## GOAL OF THE EXERCISE
Nothing but an exact copy of the listing should appear in the response.

■ ■ ■

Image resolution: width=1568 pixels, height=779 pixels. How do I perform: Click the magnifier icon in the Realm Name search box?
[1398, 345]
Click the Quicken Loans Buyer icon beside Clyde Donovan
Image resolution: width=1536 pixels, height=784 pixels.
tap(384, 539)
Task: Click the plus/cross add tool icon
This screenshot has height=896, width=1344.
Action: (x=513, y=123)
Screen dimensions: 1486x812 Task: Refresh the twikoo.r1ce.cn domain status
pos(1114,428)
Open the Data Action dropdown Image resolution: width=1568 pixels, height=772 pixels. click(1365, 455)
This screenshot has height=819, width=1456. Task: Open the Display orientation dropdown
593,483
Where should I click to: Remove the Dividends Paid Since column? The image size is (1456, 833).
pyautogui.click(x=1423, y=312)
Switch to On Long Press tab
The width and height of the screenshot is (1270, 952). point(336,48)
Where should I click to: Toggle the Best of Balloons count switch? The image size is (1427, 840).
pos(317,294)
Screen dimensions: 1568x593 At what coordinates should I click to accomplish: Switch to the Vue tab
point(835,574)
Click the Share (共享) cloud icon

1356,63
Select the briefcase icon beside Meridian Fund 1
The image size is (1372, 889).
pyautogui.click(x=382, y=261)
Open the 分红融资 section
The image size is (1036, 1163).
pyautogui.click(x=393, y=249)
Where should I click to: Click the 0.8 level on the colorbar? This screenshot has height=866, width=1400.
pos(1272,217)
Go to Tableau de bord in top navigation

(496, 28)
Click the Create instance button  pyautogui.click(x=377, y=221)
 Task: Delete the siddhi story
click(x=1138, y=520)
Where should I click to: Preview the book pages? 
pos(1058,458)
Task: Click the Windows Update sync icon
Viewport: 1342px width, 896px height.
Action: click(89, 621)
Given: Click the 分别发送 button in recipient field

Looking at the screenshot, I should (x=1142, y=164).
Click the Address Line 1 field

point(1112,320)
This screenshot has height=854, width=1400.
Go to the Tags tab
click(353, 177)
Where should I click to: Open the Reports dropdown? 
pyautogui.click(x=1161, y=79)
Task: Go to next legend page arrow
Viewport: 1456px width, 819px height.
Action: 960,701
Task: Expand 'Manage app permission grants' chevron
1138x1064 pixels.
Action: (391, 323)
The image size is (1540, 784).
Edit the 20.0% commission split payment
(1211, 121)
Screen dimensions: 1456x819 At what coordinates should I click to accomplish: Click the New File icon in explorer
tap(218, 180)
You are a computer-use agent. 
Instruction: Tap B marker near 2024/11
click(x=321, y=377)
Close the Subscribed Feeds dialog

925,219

■ ■ ■

## SOLUTION TO THE PROBLEM
Image resolution: width=1568 pixels, height=779 pixels. How do I perform: Click the magnifier icon in the Realm Name search box?
[1398, 345]
Click the Quicken Loans Buyer icon beside Clyde Donovan
Image resolution: width=1536 pixels, height=784 pixels.
tap(384, 539)
Task: Click the plus/cross add tool icon
This screenshot has height=896, width=1344.
Action: (x=513, y=123)
Screen dimensions: 1486x812 Task: Refresh the twikoo.r1ce.cn domain status
pos(1114,428)
Open the Data Action dropdown Image resolution: width=1568 pixels, height=772 pixels. click(1365, 455)
This screenshot has height=819, width=1456. Task: Open the Display orientation dropdown
593,483
Where should I click to: Remove the Dividends Paid Since column? The image size is (1456, 833).
pyautogui.click(x=1423, y=312)
Switch to On Long Press tab
The width and height of the screenshot is (1270, 952). point(336,48)
Where should I click to: Toggle the Best of Balloons count switch? The image size is (1427, 840).
pos(317,294)
Screen dimensions: 1568x593 At what coordinates should I click to accomplish: Switch to the Vue tab
point(835,574)
Click the Share (共享) cloud icon

1356,63
Select the briefcase icon beside Meridian Fund 1
The image size is (1372, 889).
pyautogui.click(x=382, y=261)
Open the 分红融资 section
The image size is (1036, 1163).
pyautogui.click(x=393, y=249)
Where should I click to: Click the 0.8 level on the colorbar? This screenshot has height=866, width=1400.
pos(1272,217)
Go to Tableau de bord in top navigation

(496, 28)
Click the Create instance button  pyautogui.click(x=377, y=221)
 Task: Delete the siddhi story
click(x=1138, y=520)
Where should I click to: Preview the book pages? 
pos(1058,458)
Task: Click the Windows Update sync icon
Viewport: 1342px width, 896px height.
Action: click(89, 621)
Given: Click the 分别发送 button in recipient field

Looking at the screenshot, I should (x=1142, y=164).
Click the Address Line 1 field

point(1112,320)
This screenshot has height=854, width=1400.
Go to the Tags tab
click(353, 177)
Where should I click to: Open the Reports dropdown? 
pyautogui.click(x=1161, y=79)
Task: Go to next legend page arrow
Viewport: 1456px width, 819px height.
Action: 960,701
Task: Expand 'Manage app permission grants' chevron
1138x1064 pixels.
Action: (391, 323)
The image size is (1540, 784).
Edit the 20.0% commission split payment
(1211, 121)
Screen dimensions: 1456x819 At what coordinates should I click to accomplish: Click the New File icon in explorer
tap(218, 180)
You are a computer-use agent. 
Instruction: Tap B marker near 2024/11
click(x=321, y=377)
Close the Subscribed Feeds dialog

925,219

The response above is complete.